C’est dans un deuxième atelier, situé à quelques pas du premier, que Claude Bernhard procède à cette phase ô combien délicate de la cuisson. Quelques pièces fendues témoignent de la difficulté de l’exercice. Ces tentatives infructueuses, irrattrapables, ne semblent pourtant pas perturber la céramiste. « Ce qui m’anime, c’est un cheminement intérieur, une forme d’ascèse. Une quête infinie pour révéler une esthétique profonde, mais fragile. Alors j’accepte les aléas. »
Une forme de sagesse sans doute pas étrangère à son parcours initiatique, qui la voit apprendre les techniques d’enfumage, qui permettent de teinter la surface des pièces, et les cuissons primitives auprès d’une professionnelle issue d’une lignée quatre fois centenaire de céramistes alsaciens. Puis s’immerger dans la poterie traditionnelle de l’extrême ouest du Rajasthan, avant de parfaire ses connaissances en Chine, où elle découvre la finesse et le jeu de transparence des porcelaines.
Les réalisations de la céramiste valaisanne, en grès noir texturé, sont toutes des pièces uniques. Elles s’articulent souvent par paires, permettant ainsi un dialogue entre les oeuvres. Les sculptures sont proposées, selon leur complexité et le travail qu’elles requièrent, dans une gamme de prix qui s’étage globalement de mille à cinq mille francs. « Être une artiste indépendante implique bien sûr des sacrifices, mais réaliser des oeuvres sans compromis et pouvoir, ensuite, les porter jusqu’au client final constitue une vraie satisfaction », explique Claude Bernhard.
Un équilibre fragile à maintenir au quotidien qui ne l’empêche pas de rêver à des projets personnels ambitieux. Telle cette grande exposition en plein air qui lui offrirait l’opportunité de remettre la céramique dans son milieu originel. Le retour en pleine nature de la terre travaillée par la main de l’artiste permettrait au temps et aux éléments d’apporter aux oeuvres leur propre patine. Reste à trouver le site adéquat.

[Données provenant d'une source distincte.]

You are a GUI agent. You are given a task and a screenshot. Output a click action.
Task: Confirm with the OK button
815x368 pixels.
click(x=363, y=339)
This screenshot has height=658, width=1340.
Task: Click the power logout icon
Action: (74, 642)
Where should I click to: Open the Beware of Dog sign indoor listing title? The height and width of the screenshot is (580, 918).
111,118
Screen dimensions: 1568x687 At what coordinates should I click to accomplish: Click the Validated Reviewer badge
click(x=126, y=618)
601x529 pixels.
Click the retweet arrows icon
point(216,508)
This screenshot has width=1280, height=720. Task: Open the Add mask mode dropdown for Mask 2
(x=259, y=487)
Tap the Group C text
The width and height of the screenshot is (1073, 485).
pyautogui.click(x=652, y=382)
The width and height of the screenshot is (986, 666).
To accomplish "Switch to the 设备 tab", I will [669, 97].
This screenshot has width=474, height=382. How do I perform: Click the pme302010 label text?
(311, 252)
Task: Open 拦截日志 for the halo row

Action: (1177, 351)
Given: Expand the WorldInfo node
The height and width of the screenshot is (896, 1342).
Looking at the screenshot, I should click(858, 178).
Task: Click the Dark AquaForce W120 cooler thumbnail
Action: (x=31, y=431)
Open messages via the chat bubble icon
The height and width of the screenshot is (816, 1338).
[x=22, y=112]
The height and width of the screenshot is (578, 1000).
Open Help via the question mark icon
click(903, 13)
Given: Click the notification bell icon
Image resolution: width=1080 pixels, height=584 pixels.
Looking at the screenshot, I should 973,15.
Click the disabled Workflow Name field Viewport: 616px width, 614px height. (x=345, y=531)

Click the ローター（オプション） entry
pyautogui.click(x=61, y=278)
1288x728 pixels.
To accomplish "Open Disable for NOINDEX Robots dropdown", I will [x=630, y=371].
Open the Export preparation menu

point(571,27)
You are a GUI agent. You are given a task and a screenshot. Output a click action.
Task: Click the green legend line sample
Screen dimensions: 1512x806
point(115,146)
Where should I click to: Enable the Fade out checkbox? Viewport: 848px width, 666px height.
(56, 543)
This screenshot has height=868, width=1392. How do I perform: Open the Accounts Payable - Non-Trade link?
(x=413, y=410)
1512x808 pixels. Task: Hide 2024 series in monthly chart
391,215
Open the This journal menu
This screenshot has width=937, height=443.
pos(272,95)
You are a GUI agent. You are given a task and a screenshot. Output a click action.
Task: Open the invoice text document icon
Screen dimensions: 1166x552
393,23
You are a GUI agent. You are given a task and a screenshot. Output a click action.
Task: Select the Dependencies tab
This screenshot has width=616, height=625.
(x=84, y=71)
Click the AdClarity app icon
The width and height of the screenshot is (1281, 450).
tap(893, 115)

Pas une simple affaire, sachant que Claude Bernhard souhaite installer ses oeuvres ad vitam aeternam. « Cela me permettrait de boucler la boucle en laissant des vestiges dont les archéologues pourront, dans quelques siècles, s’emparer à leur tour », confesse la céramiste d’Orsières. Dans l’intervalle, elle s’empare d’une boule de grès noir. Entre ses mains, une nouvelle oeuvre va voir le jour. Peut-être sera-t-elle un jour, avec d’autres, dispersée aux quatre vents, comme autant de signaux envoyés aux générations futures.